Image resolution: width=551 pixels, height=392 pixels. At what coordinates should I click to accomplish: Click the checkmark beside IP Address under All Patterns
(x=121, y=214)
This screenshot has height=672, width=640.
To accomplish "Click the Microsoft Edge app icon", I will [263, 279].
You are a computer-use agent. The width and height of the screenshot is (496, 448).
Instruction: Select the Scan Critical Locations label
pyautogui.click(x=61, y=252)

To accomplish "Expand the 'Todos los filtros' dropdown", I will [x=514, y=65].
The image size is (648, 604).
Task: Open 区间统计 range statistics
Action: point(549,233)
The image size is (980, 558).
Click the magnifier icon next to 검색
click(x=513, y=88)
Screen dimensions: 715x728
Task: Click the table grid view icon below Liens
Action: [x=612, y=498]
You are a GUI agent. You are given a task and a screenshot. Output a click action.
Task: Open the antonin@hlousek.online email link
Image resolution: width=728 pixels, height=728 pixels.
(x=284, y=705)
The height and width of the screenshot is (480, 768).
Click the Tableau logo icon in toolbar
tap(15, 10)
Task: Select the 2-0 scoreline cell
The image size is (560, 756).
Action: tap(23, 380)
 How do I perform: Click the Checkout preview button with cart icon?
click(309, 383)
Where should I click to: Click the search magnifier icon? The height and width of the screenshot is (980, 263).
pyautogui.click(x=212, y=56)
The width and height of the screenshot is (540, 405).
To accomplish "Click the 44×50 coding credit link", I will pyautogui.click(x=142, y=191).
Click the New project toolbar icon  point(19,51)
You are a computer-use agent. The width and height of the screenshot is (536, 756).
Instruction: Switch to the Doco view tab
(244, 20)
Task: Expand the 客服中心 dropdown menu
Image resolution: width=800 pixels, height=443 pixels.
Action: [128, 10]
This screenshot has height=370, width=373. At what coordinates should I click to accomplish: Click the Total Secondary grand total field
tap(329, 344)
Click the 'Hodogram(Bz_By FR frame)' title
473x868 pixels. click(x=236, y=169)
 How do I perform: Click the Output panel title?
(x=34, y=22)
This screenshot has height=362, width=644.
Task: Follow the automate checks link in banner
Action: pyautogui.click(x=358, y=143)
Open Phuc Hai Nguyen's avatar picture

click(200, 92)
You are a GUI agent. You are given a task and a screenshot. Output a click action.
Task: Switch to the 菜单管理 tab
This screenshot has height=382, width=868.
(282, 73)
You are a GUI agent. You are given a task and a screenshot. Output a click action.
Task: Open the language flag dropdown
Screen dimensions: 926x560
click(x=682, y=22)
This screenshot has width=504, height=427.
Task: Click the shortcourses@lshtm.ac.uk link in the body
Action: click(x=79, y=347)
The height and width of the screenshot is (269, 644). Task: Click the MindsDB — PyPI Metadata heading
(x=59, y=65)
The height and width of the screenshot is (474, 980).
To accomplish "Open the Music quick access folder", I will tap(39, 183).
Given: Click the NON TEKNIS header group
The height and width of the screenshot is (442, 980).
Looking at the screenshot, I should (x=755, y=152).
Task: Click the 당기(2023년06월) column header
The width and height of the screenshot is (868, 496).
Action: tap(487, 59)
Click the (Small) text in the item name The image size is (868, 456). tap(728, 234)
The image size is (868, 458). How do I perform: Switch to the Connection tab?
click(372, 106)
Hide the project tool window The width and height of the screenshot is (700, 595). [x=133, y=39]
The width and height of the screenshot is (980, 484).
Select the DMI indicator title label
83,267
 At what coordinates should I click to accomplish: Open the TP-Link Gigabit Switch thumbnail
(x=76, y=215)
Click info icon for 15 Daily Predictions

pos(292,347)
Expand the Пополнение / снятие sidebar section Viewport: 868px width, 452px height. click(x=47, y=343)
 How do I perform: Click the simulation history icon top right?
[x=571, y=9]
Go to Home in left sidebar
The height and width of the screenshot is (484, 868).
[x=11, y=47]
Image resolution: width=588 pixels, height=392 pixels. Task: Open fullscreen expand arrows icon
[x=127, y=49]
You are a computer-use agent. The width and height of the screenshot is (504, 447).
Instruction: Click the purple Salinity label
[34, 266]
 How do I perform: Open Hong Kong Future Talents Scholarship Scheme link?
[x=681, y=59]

→ Task:
In the listing above, the lines from the one containing "This screenshot has height=382, width=868." through the one containing "Task: Open the language flag dropdown" must be set down exactly, with no other lines.

→ Result:
This screenshot has height=382, width=868.
(282, 73)
You are a GUI agent. You are given a task and a screenshot. Output a click action.
Task: Open the language flag dropdown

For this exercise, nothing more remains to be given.